A new case recently came out of the United States District Court, D. Arizona, discussing corporate alter-ego liability, a relatively “hot-button” issue for franchisors. While the court did not make a dispositive ruling on alter-ego liability, the decision offers a useful checklist of the issues that need to be examined.
In the case, Cornelis v. B&J Smith Associates, LLC, franchisees who entered into a franchise agreement with Eatza Pizza, Inc., alleged that upon the sale of the franchise, Eatza Pizza promptly sold all of its assets to a second ‘undercapitalized shell company” which subsequently filed bankruptcy and failed to fulfill any of Eatza Pizza’s contractual obligations.

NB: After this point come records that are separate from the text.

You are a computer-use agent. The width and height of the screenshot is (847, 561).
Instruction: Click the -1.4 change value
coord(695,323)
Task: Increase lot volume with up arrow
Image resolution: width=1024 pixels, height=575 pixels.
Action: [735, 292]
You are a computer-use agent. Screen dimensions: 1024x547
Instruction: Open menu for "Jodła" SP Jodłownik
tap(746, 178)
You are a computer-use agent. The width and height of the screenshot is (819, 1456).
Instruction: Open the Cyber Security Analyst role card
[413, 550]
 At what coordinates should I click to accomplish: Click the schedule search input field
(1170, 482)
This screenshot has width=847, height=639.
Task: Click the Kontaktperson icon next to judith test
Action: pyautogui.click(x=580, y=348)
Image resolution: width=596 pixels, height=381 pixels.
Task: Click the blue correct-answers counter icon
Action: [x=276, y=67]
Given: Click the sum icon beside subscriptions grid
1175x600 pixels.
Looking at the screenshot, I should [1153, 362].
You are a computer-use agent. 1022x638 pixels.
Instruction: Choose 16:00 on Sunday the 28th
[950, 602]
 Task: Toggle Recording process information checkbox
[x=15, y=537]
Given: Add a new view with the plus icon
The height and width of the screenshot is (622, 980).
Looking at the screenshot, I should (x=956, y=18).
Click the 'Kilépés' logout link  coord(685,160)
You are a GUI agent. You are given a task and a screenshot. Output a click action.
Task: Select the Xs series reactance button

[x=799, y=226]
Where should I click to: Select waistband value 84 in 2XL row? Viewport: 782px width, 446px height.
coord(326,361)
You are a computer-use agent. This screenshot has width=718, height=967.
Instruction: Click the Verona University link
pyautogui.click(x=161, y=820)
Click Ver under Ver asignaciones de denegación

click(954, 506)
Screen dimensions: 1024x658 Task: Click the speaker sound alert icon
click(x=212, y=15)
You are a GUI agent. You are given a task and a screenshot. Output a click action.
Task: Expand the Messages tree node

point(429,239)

Plaintiffs brought causes of action for breach of contract, violations of Arizona’s Uniform Fraudulent Transfer Act, and declaratory judgment, against B&J Smith Associates and B&J Associates, (the “Business Entity Defendants”) and against three individuals, who were corporate officers of the Business Entity Defendants.
The plaintiffs alleged that the Business Entity Defendants and individual defendants wholly owned Eatza Pizza, and exercised complete and daily control over the direction and operation of Eatza Pizza.
The court analyzed the claims against the Business Entity Defendants and the individual defendants separately.
Franchisees’ claims against the Business Entity Defendants:
Applying Arizona state law, the court held that it would disregard the corporate form only if the subsidiary was the parent’s alter ego or the parent’s agent.
To show that the Business Entity Defendants were alter egos of Eatza Pizza, the court held that plaintiffs must establish:
- That there is such unity of interest and ownership that the separate personalities of the two entities no longer exist; and
- That failure to disregard their separate identities would result in fraud or injustice.
The court outlined several factors it would consider to determine whether a parent company and subsidiary share a unity of control, including the following:
- Stock ownership by the parent
- Common officers or directors
- Financing of subsidiary by the parent
- Payment of salaries and other expenses of subsidiary by parent
- Failure of subsidiary to maintain formalities of separate corporate existence
- Similarity of logo
- Plaintiff’s lack of knowledge of subsidiary’s separate corporate existence.
The court stated that isolated instances of some of the above-referenced factors would not be enough to justify an alter-ego theory, and that the corporate parent must exert “substantially total control” over the subsidiary so that the subsidiary becomes a “mere instrumentality” of the parent.
Franchisees’ claims against the individual defendants:
Applying Arizona state law, the court held that alter-ego status exists “when there is such a unity of interest and ownership that the separate personalities of the corporation and owners cease to exist.”
The court again outlined several factors to consider whether individual corporate officers would be considered alter-egos of a corporation, including the following:
- Payment of salaries and expenses of the corporation by shareholders
- Failure to maintain corporate formalities
- Commingling of corporate and personal finances
- Plaintiff’s lack of knowledge about a separate corporate existence
- Owners making interest-free loans to the corporation
- Diversion of corporate property for individual use.
The court held that plaintiffs in this action had not sufficiently plead their claims based on alter ego liability, but allowed plaintiffs, who were proceeding pro se, to amend their complaint to comply with the court’s ruling.